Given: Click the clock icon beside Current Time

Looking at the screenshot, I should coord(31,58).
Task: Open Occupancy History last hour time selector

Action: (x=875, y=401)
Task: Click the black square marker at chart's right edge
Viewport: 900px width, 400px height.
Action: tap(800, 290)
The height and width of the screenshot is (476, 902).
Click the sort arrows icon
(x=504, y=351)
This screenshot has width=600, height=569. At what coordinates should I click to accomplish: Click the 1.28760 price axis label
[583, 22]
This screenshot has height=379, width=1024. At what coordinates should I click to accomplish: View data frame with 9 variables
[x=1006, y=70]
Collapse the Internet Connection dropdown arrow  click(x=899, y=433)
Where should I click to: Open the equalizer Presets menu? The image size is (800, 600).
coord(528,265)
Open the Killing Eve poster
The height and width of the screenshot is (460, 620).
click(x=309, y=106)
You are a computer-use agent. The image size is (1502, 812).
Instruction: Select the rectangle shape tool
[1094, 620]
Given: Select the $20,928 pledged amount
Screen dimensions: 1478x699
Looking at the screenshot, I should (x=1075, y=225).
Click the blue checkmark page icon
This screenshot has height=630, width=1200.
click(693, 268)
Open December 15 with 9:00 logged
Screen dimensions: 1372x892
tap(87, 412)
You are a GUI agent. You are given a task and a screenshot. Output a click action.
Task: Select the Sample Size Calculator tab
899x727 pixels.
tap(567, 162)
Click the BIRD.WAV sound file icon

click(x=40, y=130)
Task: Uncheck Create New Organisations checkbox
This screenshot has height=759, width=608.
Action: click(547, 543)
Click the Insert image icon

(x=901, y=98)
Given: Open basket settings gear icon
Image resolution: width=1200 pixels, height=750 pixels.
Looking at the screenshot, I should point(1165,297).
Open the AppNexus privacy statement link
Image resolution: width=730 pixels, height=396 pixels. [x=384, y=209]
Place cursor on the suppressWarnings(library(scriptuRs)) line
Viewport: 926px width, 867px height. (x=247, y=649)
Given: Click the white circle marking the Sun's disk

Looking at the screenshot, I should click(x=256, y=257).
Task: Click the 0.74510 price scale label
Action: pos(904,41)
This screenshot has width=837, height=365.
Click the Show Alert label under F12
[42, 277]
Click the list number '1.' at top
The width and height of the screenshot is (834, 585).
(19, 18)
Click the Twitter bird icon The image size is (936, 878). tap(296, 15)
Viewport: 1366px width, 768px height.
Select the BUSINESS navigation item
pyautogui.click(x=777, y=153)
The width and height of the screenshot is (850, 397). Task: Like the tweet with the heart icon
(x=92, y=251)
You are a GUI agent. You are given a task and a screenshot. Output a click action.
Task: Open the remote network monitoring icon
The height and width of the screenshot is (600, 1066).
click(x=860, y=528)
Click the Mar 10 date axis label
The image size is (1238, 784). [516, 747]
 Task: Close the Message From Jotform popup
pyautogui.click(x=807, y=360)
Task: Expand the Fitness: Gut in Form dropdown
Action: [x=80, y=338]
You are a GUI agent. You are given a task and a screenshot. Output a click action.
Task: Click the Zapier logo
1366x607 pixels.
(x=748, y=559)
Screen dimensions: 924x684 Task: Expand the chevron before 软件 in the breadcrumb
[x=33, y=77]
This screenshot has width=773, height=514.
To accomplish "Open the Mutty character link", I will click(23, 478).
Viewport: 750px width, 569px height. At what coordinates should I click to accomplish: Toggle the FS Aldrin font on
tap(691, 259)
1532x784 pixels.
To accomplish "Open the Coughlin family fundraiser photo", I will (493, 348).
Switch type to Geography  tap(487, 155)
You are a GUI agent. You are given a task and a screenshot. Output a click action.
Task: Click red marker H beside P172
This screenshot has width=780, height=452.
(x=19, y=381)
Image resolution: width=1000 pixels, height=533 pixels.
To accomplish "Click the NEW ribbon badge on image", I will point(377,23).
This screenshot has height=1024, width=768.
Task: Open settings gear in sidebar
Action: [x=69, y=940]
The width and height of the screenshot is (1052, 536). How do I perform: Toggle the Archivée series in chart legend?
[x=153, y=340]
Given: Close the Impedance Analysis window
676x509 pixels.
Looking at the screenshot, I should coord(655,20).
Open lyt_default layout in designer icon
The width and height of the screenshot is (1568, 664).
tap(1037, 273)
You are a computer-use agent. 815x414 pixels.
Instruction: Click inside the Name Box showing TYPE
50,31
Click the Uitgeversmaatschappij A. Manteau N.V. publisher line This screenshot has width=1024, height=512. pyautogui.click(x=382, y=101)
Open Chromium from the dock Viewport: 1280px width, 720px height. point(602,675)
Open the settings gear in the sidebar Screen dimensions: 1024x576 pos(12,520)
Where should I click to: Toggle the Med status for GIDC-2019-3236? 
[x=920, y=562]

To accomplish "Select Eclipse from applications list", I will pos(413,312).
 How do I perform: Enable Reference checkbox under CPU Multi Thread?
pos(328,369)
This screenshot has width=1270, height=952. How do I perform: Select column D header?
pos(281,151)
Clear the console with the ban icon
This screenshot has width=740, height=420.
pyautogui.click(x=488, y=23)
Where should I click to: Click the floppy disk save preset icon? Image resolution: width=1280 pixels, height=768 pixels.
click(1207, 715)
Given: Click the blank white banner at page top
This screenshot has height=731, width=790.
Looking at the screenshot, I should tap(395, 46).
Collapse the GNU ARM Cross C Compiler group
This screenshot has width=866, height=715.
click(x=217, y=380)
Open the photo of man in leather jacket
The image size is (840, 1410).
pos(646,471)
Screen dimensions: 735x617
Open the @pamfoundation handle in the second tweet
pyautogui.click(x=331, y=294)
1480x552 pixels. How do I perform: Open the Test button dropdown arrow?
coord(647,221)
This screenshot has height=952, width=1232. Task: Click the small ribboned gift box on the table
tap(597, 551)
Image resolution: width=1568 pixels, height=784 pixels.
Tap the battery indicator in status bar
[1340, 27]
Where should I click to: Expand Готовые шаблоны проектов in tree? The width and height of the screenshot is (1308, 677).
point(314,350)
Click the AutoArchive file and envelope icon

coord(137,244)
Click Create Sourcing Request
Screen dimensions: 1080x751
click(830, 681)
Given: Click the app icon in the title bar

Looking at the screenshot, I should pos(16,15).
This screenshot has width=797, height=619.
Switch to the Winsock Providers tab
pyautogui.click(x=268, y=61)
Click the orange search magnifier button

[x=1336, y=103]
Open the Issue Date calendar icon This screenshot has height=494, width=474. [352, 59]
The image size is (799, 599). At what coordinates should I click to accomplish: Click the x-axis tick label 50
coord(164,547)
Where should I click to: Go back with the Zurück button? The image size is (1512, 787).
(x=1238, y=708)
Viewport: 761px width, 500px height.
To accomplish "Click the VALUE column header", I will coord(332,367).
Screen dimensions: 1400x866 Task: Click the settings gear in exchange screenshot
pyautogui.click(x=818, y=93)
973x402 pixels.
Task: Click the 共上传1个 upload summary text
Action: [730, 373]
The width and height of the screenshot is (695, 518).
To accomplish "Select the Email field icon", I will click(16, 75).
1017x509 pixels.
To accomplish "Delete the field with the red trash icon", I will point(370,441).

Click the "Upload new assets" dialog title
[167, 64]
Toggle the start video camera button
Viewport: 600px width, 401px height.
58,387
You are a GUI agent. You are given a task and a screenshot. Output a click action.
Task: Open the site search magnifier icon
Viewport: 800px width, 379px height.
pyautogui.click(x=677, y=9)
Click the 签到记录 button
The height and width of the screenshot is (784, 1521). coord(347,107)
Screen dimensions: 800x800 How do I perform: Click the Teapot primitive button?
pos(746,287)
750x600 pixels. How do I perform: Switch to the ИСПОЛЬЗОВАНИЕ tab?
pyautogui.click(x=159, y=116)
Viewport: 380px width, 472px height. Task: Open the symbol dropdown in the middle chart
+ + + +
* **Problem description**: Transcribe the material above word for word.

* **Response to this exercise**:
Given: Click the clock icon beside Current Time

Looking at the screenshot, I should coord(31,58).
Task: Open Occupancy History last hour time selector

Action: (x=875, y=401)
Task: Click the black square marker at chart's right edge
Viewport: 900px width, 400px height.
Action: tap(800, 290)
The height and width of the screenshot is (476, 902).
Click the sort arrows icon
(x=504, y=351)
This screenshot has width=600, height=569. At what coordinates should I click to accomplish: Click the 1.28760 price axis label
[583, 22]
This screenshot has height=379, width=1024. At what coordinates should I click to accomplish: View data frame with 9 variables
[x=1006, y=70]
Collapse the Internet Connection dropdown arrow  click(x=899, y=433)
Where should I click to: Open the equalizer Presets menu? The image size is (800, 600).
coord(528,265)
Open the Killing Eve poster
The height and width of the screenshot is (460, 620).
click(x=309, y=106)
You are a computer-use agent. The image size is (1502, 812).
Instruction: Select the rectangle shape tool
[1094, 620]
Given: Select the $20,928 pledged amount
Screen dimensions: 1478x699
Looking at the screenshot, I should (x=1075, y=225).
Click the blue checkmark page icon
This screenshot has height=630, width=1200.
click(693, 268)
Open December 15 with 9:00 logged
Screen dimensions: 1372x892
tap(87, 412)
You are a GUI agent. You are given a task and a screenshot. Output a click action.
Task: Select the Sample Size Calculator tab
899x727 pixels.
tap(567, 162)
Click the BIRD.WAV sound file icon

click(x=40, y=130)
Task: Uncheck Create New Organisations checkbox
This screenshot has height=759, width=608.
Action: click(547, 543)
Click the Insert image icon

(x=901, y=98)
Given: Open basket settings gear icon
Image resolution: width=1200 pixels, height=750 pixels.
Looking at the screenshot, I should point(1165,297).
Open the AppNexus privacy statement link
Image resolution: width=730 pixels, height=396 pixels. [x=384, y=209]
Place cursor on the suppressWarnings(library(scriptuRs)) line
Viewport: 926px width, 867px height. (x=247, y=649)
Given: Click the white circle marking the Sun's disk

Looking at the screenshot, I should click(x=256, y=257).
Task: Click the 0.74510 price scale label
Action: pos(904,41)
This screenshot has width=837, height=365.
Click the Show Alert label under F12
[42, 277]
Click the list number '1.' at top
The width and height of the screenshot is (834, 585).
(19, 18)
Click the Twitter bird icon The image size is (936, 878). tap(296, 15)
Viewport: 1366px width, 768px height.
Select the BUSINESS navigation item
pyautogui.click(x=777, y=153)
The width and height of the screenshot is (850, 397). Task: Like the tweet with the heart icon
(x=92, y=251)
You are a GUI agent. You are given a task and a screenshot. Output a click action.
Task: Open the remote network monitoring icon
The height and width of the screenshot is (600, 1066).
click(x=860, y=528)
Click the Mar 10 date axis label
The image size is (1238, 784). [516, 747]
 Task: Close the Message From Jotform popup
pyautogui.click(x=807, y=360)
Task: Expand the Fitness: Gut in Form dropdown
Action: [x=80, y=338]
You are a GUI agent. You are given a task and a screenshot. Output a click action.
Task: Click the Zapier logo
1366x607 pixels.
(x=748, y=559)
Screen dimensions: 924x684 Task: Expand the chevron before 软件 in the breadcrumb
[x=33, y=77]
This screenshot has width=773, height=514.
To accomplish "Open the Mutty character link", I will click(23, 478).
Viewport: 750px width, 569px height. At what coordinates should I click to accomplish: Toggle the FS Aldrin font on
tap(691, 259)
1532x784 pixels.
To accomplish "Open the Coughlin family fundraiser photo", I will (493, 348).
Switch type to Geography  tap(487, 155)
You are a GUI agent. You are given a task and a screenshot. Output a click action.
Task: Click red marker H beside P172
This screenshot has width=780, height=452.
(x=19, y=381)
Image resolution: width=1000 pixels, height=533 pixels.
To accomplish "Click the NEW ribbon badge on image", I will point(377,23).
This screenshot has height=1024, width=768.
Task: Open settings gear in sidebar
Action: [x=69, y=940]
The width and height of the screenshot is (1052, 536). How do I perform: Toggle the Archivée series in chart legend?
[x=153, y=340]
Given: Close the Impedance Analysis window
676x509 pixels.
Looking at the screenshot, I should coord(655,20).
Open lyt_default layout in designer icon
The width and height of the screenshot is (1568, 664).
tap(1037, 273)
You are a computer-use agent. 815x414 pixels.
Instruction: Click inside the Name Box showing TYPE
50,31
Click the Uitgeversmaatschappij A. Manteau N.V. publisher line This screenshot has width=1024, height=512. pyautogui.click(x=382, y=101)
Open Chromium from the dock Viewport: 1280px width, 720px height. point(602,675)
Open the settings gear in the sidebar Screen dimensions: 1024x576 pos(12,520)
Where should I click to: Toggle the Med status for GIDC-2019-3236? 
[x=920, y=562]

To accomplish "Select Eclipse from applications list", I will pos(413,312).
 How do I perform: Enable Reference checkbox under CPU Multi Thread?
pos(328,369)
This screenshot has width=1270, height=952. How do I perform: Select column D header?
pos(281,151)
Clear the console with the ban icon
This screenshot has width=740, height=420.
pyautogui.click(x=488, y=23)
Where should I click to: Click the floppy disk save preset icon? Image resolution: width=1280 pixels, height=768 pixels.
click(1207, 715)
Given: Click the blank white banner at page top
This screenshot has height=731, width=790.
Looking at the screenshot, I should tap(395, 46).
Collapse the GNU ARM Cross C Compiler group
This screenshot has width=866, height=715.
click(x=217, y=380)
Open the photo of man in leather jacket
The image size is (840, 1410).
pos(646,471)
Screen dimensions: 735x617
Open the @pamfoundation handle in the second tweet
pyautogui.click(x=331, y=294)
1480x552 pixels. How do I perform: Open the Test button dropdown arrow?
coord(647,221)
This screenshot has height=952, width=1232. Task: Click the small ribboned gift box on the table
tap(597, 551)
Image resolution: width=1568 pixels, height=784 pixels.
Tap the battery indicator in status bar
[1340, 27]
Where should I click to: Expand Готовые шаблоны проектов in tree? The width and height of the screenshot is (1308, 677).
point(314,350)
Click the AutoArchive file and envelope icon

coord(137,244)
Click Create Sourcing Request
Screen dimensions: 1080x751
click(830, 681)
Given: Click the app icon in the title bar

Looking at the screenshot, I should pos(16,15).
This screenshot has width=797, height=619.
Switch to the Winsock Providers tab
pyautogui.click(x=268, y=61)
Click the orange search magnifier button

[x=1336, y=103]
Open the Issue Date calendar icon This screenshot has height=494, width=474. [352, 59]
The image size is (799, 599). At what coordinates should I click to accomplish: Click the x-axis tick label 50
coord(164,547)
Where should I click to: Go back with the Zurück button? The image size is (1512, 787).
(x=1238, y=708)
Viewport: 761px width, 500px height.
To accomplish "Click the VALUE column header", I will coord(332,367).
Screen dimensions: 1400x866 Task: Click the settings gear in exchange screenshot
pyautogui.click(x=818, y=93)
973x402 pixels.
Task: Click the 共上传1个 upload summary text
Action: [730, 373]
The width and height of the screenshot is (695, 518).
To accomplish "Select the Email field icon", I will click(16, 75).
1017x509 pixels.
To accomplish "Delete the field with the red trash icon", I will point(370,441).

Click the "Upload new assets" dialog title
[167, 64]
Toggle the start video camera button
Viewport: 600px width, 401px height.
58,387
You are a GUI agent. You are given a task and a screenshot. Output a click action.
Task: Open the site search magnifier icon
Viewport: 800px width, 379px height.
pyautogui.click(x=677, y=9)
Click the 签到记录 button
The height and width of the screenshot is (784, 1521). coord(347,107)
Screen dimensions: 800x800 How do I perform: Click the Teapot primitive button?
pos(746,287)
750x600 pixels. How do I perform: Switch to the ИСПОЛЬЗОВАНИЕ tab?
pyautogui.click(x=159, y=116)
Viewport: 380px width, 472px height. Task: Open the symbol dropdown in the middle chart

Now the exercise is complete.